Your goal
Transcribe the lines from the start of the data below through the line with "Screen dimensions: 600x362", word for word and nothing more.

*** Record excerpts ***

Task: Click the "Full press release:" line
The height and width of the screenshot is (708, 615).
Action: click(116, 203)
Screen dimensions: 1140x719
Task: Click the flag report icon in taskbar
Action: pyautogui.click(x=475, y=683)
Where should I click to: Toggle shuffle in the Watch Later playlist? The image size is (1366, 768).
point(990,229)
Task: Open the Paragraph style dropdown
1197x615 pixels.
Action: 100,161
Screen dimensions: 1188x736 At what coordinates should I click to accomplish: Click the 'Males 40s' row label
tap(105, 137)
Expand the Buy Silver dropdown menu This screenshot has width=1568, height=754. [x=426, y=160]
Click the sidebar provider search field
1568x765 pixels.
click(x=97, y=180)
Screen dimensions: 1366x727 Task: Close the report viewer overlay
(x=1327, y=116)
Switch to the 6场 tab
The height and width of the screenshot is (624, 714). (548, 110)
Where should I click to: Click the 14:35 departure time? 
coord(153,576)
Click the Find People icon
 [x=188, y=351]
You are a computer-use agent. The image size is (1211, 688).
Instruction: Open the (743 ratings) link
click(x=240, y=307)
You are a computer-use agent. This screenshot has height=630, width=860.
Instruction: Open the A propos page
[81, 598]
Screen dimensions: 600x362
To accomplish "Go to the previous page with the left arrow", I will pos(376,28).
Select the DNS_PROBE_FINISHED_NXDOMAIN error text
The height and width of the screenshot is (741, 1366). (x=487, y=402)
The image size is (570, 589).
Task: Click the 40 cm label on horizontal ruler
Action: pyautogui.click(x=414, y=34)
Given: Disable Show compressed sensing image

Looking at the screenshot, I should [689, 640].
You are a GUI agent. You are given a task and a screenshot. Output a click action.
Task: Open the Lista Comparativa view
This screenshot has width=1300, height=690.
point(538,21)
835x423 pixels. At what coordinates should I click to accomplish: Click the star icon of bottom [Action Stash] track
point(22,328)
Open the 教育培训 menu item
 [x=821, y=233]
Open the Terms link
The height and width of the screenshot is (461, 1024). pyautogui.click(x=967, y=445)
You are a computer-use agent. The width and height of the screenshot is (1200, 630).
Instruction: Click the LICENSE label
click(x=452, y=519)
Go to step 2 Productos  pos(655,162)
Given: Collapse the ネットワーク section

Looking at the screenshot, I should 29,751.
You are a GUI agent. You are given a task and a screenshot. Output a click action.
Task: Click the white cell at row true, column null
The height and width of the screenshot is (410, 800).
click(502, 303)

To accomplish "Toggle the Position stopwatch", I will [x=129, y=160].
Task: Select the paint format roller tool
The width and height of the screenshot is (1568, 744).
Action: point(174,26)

*** End of Record excerpts ***

Written answer
Task: Click the "Full press release:" line
The height and width of the screenshot is (708, 615).
Action: click(116, 203)
Screen dimensions: 1140x719
Task: Click the flag report icon in taskbar
Action: pyautogui.click(x=475, y=683)
Where should I click to: Toggle shuffle in the Watch Later playlist? The image size is (1366, 768).
point(990,229)
Task: Open the Paragraph style dropdown
1197x615 pixels.
Action: 100,161
Screen dimensions: 1188x736 At what coordinates should I click to accomplish: Click the 'Males 40s' row label
tap(105, 137)
Expand the Buy Silver dropdown menu This screenshot has width=1568, height=754. [x=426, y=160]
Click the sidebar provider search field
1568x765 pixels.
click(x=97, y=180)
Screen dimensions: 1366x727 Task: Close the report viewer overlay
(x=1327, y=116)
Switch to the 6场 tab
The height and width of the screenshot is (624, 714). (548, 110)
Where should I click to: Click the 14:35 departure time? 
coord(153,576)
Click the Find People icon
 [x=188, y=351]
You are a computer-use agent. The image size is (1211, 688).
Instruction: Open the (743 ratings) link
click(x=240, y=307)
You are a computer-use agent. This screenshot has height=630, width=860.
Instruction: Open the A propos page
[81, 598]
Screen dimensions: 600x362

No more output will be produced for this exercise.